Она ничего не сказала.
Она просто положила лист перед собой, взяла карандаш и приготовилась записывать. Его расчёты. Его команды. Его схемы.
Её действия говорили яснее любых слов.
«Мы сделаем это вместе. Как и всё остальное».
Не «я помогу тебе пережить». Не «я поддержу тебя». А просто — «я буду рядом. В этой могиле, которую мы копаем для нашей крепости, я буду рядом. Ты не один. Даже здесь. Даже сейчас. Даже в этом».

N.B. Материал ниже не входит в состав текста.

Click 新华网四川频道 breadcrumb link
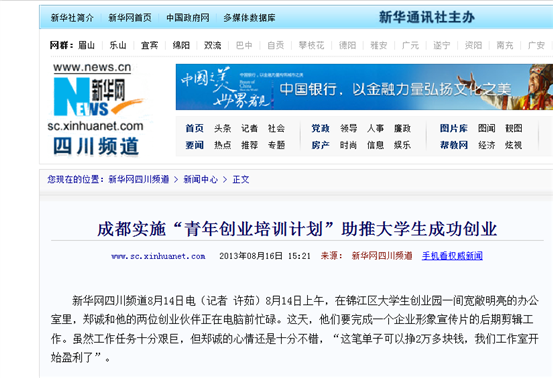Screen dimensions: 553x378 [139, 179]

Кирилл поднял на неё глаза.
Серые, усталые, пустые — и в то же время полные такой боли, что у неё перехватило дыхание. Он смотрел на неё долго — секунду, две, три. Потом его взгляд упал на её лист, на её карандаш.
И он понял.
Ни слова не сказал. Только кивнул — тем же коротким, едва заметным кивком, каким принял назначение на штабном дворе.
Но в этом кивке было что-то ещё.
Облегчение. И благодарность. И то, чего она не могла назвать даже про себя, потому что это было слишком больно и слишком ценно одновременно.

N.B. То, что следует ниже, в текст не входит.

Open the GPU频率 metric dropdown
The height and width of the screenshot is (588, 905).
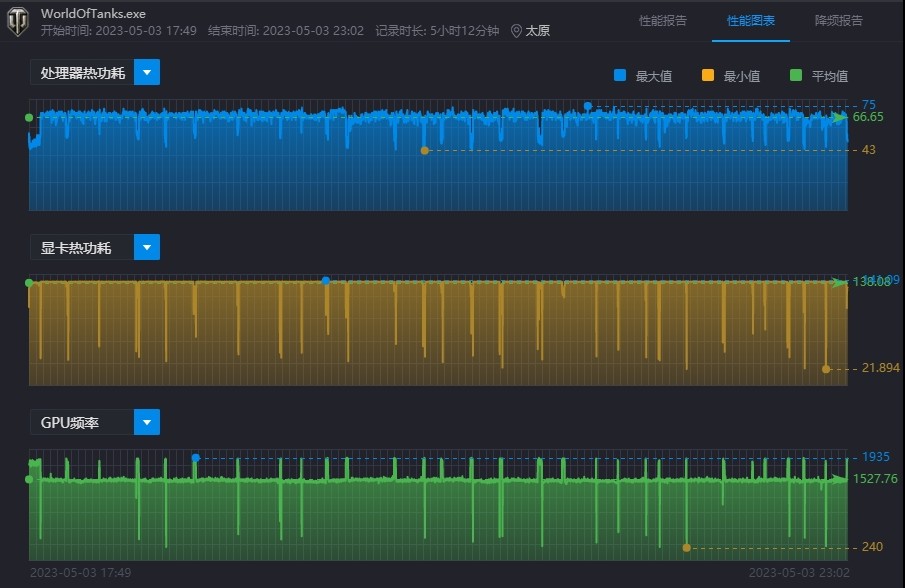point(146,422)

Он опустил карандаш на чертёж.
— Здесь, — сказал он глухо, указывая на северный форт. — Заряд — сто фунтов. Детонация — с задержкой. Людей отвести за полчаса до взрыва.
Она записывала. Быстро, чётко, без помарок. Её почерк — каллиграфический, харбинский — ложился на бумагу ровными строками.
«Северный форт — 100 фн. Задержка 30 мин. Отвод людей — за 30 мин до Ч.»
Они работали молча. Среди чертежей, карандашей и схем уничтожения. Двое людей, которые строили эту крепость — один кирпич за кирпичом, другую рана за раной — и теперь должны были сравнять её с землёй.